* Begin Given text *

Half-hourly values of net ecosystem exchange in relation to half-hourly values of photosynthetic photon flux density for (a) Sumbrungu, (b) Kayoro and (c) the Nazinga Park. Positive values are net release of CO2 into the atmosphere, while negative values represent net uptake by the ecosystem.

Seasonal variability of monthly carbon fluxes

The seasonality of the carbon fluxes including the GPP and ER derived from the half-hour measurements of the gap-filled-NEE at the study areas was investigated using their monthly sums (Figure 10). The outcomes illustrate strong variability in the monthly fluxes for the three sites over the study period, mostly influenced by the soil moisture. The NEE for the complete dry season (JFM) for Sumbrungu, Kayoro and Nazinga were respectively, 68.58, 83.25 and 97.52 g C m-2. In contrast, during the rainy season (JJASO) NEE values were -14.29, -51.02 and -494.68 g C m-2 for Sumbrungu, Kayoro and Nazinga respectively. Analyses for the transition periods, i.e. the dry to wet transition (AM) showed NEE rates at 39.56, 39.35 and 21.90 g C m-2 for Sumbrungu, Kayoro and Nazinga. While the wet to dry transition (ND), also showed NEE rates at 1.96, 15.46 and 27.32 g C m-2. The results suggest that the ecosystems served as sources of CO2 during the dry season (November – April), as well as the transition periods AM and ND when soil moisture was low. However, during the rainy season (May–October), the ecosystems served as sinks of CO2 at all the three sites. During this period the NEE in Kayoro was more than three times that at Sumbrungu, while that of Nazinga was almost ten times that of Kayoro. While all three ecosystems had a similar NEE during the dry season, the nature reserve ecosystem was a much larger carbon sink in the rainy season. Furthermore, the results for ND revealed a quick switch from net uptake to net release during the year, but the same cannot be said for AM.
Figure 10

Seasonality of monthly NEE, GPP, ER at (a) Sumbrungu, (b) Kayoro, (c) the Nazinga and (d) ratio of the monthly sums of GPP to the monthly sums of ER at the three study sites.

* End Given text *
* Begin Given data *

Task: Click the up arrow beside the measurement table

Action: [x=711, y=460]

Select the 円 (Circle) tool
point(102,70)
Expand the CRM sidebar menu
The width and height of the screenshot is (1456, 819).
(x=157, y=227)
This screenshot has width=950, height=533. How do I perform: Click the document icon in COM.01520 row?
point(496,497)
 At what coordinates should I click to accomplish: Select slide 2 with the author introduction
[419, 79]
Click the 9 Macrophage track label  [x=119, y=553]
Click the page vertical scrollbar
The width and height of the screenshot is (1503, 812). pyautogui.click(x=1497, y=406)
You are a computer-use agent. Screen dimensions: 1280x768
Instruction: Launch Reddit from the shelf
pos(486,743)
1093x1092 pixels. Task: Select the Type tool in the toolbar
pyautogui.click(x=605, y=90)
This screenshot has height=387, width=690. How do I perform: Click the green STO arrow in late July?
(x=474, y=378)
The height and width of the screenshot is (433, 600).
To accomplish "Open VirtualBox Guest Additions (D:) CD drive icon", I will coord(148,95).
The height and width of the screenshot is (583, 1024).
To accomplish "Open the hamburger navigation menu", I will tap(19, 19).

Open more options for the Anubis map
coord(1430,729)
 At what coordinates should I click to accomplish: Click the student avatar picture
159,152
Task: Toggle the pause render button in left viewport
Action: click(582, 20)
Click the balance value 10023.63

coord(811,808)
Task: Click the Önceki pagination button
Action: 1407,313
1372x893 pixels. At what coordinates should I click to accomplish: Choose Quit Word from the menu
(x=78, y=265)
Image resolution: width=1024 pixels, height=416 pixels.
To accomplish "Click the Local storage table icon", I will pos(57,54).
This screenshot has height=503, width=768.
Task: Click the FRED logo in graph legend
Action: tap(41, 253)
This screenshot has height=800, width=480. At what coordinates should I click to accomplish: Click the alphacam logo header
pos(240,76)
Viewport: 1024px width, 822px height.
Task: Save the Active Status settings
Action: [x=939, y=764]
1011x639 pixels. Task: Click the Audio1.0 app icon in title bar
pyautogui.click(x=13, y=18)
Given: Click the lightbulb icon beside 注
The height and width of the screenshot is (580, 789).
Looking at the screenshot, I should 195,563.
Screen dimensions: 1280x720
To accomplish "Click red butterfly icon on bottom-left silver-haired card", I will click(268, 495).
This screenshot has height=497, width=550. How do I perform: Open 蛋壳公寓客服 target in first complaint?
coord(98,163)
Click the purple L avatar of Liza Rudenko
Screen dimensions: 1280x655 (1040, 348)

* End Given data *

__Exercise aim__.
Answer these from the carbon flux text, one per line:
1. What do negative values of net ecosystem exchange represent?
2. What was the NEE at Kayoro for the complete dry season (JFM)?
3. What does panel (d) of Figure 10 show?

__Answer to this exercise__.
1. Net uptake of CO2 by the ecosystem.
2. 83.25 g C m-2.
3. The ratio of the monthly sums of GPP to the monthly sums of ER at the three study sites.